Run evidence collectors

Collectors are how Evidentia learns what your real systems actually do. Each one makes an outbound, authenticated call to an external system — AWS, GitHub, Okta, a SQL database, a SaaS GRC platform — and returns a list of SecurityFinding records mapped to control families. This guide covers the full collector surface: the evidentia collect command group on the CLI, and the credentialed Collect screen in the web console.

This is the operator reference for the whole collector matrix. If you have never run a collector before, start with the gentler end-to-end walkthrough in Getting started → Your first evidence collection, which wires the GitHub collector start-to-finish; this guide assumes you already understand that shape and focuses on the breadth of providers, the credential model, and the network/SSRF guards.

What this surface is for

  • Pull live posture from a source system and turn it into control-mapped findings you can fold into a gap analysis (--format oscal-ar) or convert to OCSF for a SIEM.
  • Cover many providers — cloud (AWS), code (GitHub), identity (Okta), data stores (PostgreSQL, MySQL, SQLite, MS SQL, Oracle, Databricks, Snowflake), and vendor-risk platforms (Vanta, Drata, BitSight, SecurityScorecard).
  • Ingest or convert OCSF — pull third-party OCSF findings in (collect ocsf) or push Evidentia findings out to an OCSF bundle (collect convert).

Every credentialed collector is read-only by design. The SQL adapters even run a write-privilege probe on first connect and emit an EVIDENTIA-WRITE-PRIV-DETECTED finding (mapped to NIST AC-6) if they find more access than they should have.

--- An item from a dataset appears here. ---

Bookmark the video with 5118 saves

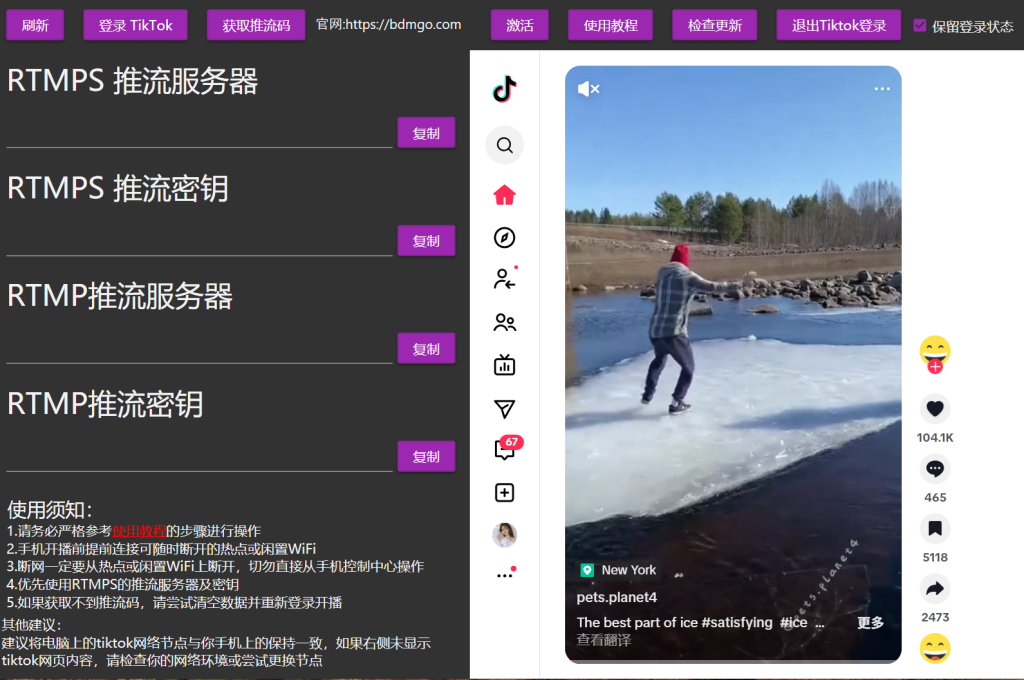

The credential model (read this first)

This is the highest-risk surface in Evidentia, so the credential handling is deliberate and worth understanding before you run anything:

  • Secrets never pass through a CLI value flag or a request body. Tokens and passwords are sourced from server-side environment variables (or the provider SDK's own credential chain). For example the GitHub collector reads $GITHUB_TOKEN; Okta reads $OKTA_API_TOKEN; the SQL adapters read a password from an env var you name with --password-env. The collectors refuse a secret passed as a flag.
  • In the web console, the forms only carry non-secret parameters — region, repo, host, options. The browser never sees a key value, and the Status tab reports only configured: true/false plus the env-var name a token came from, never the value.
  • Networked collectors block private IPs by default (--block-private-ips). This SSRF guard refuses any host that resolves to a private / loopback / link-local / multicast / reserved range — including the cloud instance-metadata endpoint 169.254.169.254before a socket opens. You opt out per-call with --allow-private-ips only for a trusted internal endpoint.

Prerequisites

  • Evidentia installed (pip install evidentia; verify with evidentia version).
  • The provider extra for whatever you are collecting — for example pip install "evidentia-collectors[aws]" or pip install "evidentia-core[ocsf]" for the OCSF verbs. A missing extra surfaces as a clear install hint rather than a stack trace.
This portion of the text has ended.